Liberation of the Camp and post-Camp Life

The Germans fled from the camp on 18 January 1945 [see Document no. 4: The Liberation of the Camp]. Part of the prisoners disappeared into the town which was unknown to them. Some were found in empty houses, cellars or house entrances, hungry and chilled to the bone. Some found protection and shelter with Łódź families, others moved on towards home. Some 230 children found loitering in the streets were brought into the municipal welfare station which had been set up swiftly.
How did the lives of the former camp prisoners go on? Is human memory selective enough to forget a nightmare you cannot wake up from? Did they get on with their lives, did they learn to trust people once more or to sleep at night without fear of being “visited” by the camp guards?
Going back to a normal life was difficult. The psychological damage caused by the camp affected many areas of life. Reality without barbed wire fence was different, but for a long time it did not inspire confidence. Some children, like for example Zofia Kowalewska (no. 5963) were scared of everybody even looking in their direction for many years after the end of the war.
The cruel childhood experiences affected the former prisoners’ entire adult life. Weak health and, above all, the psychological injuries sustained, took effect even years later. Wacława Barczyńska reported that she often screams at night even today. She suffers from nervous delusions, seeing e.g. rats scurrying across the floor. All former prisoners suffer from states of anxiety resulting from their time at the camp.
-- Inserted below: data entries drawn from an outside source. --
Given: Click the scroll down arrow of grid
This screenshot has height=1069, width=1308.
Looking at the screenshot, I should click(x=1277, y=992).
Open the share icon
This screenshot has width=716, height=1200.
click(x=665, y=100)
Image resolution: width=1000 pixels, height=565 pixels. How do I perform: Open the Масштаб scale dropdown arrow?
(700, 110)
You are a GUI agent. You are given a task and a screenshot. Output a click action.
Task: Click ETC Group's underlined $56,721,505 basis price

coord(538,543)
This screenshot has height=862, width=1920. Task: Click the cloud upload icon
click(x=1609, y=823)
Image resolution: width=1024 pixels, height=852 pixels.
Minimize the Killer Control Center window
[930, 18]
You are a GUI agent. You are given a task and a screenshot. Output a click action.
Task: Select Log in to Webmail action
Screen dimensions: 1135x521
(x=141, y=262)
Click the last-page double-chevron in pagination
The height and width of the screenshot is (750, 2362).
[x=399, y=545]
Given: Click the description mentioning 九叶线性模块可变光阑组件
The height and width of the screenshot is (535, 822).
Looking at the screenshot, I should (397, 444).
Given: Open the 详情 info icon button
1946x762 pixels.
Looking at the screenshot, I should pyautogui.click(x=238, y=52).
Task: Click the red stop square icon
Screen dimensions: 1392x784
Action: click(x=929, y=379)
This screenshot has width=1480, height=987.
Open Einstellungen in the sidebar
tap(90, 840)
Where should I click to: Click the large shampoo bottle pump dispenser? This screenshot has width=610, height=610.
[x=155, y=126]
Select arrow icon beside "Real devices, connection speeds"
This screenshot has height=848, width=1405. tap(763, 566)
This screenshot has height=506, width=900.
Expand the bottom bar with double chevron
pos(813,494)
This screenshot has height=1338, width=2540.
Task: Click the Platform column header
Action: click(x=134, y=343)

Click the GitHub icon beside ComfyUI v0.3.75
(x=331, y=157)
While working on their project about the detention camp for Polish juveniles the authors could convince themselves that the number of witnesses dwindles as the years go by and facts get wiped out gradually, memories become deceptive and the traces of crimes disappear. The former prisoners’ fragmentary pieces of remembrance are the only guarantee for the continuity of the history of the children’s camp and the only form of knowledge about life and death behind the wire fences of „Little Auschwitz” that is available to future generation. Most of today’s young people do not know anything about those events, but the few witnesses of the crime who are still alive today do not want it to be forgotten. For we must not forget.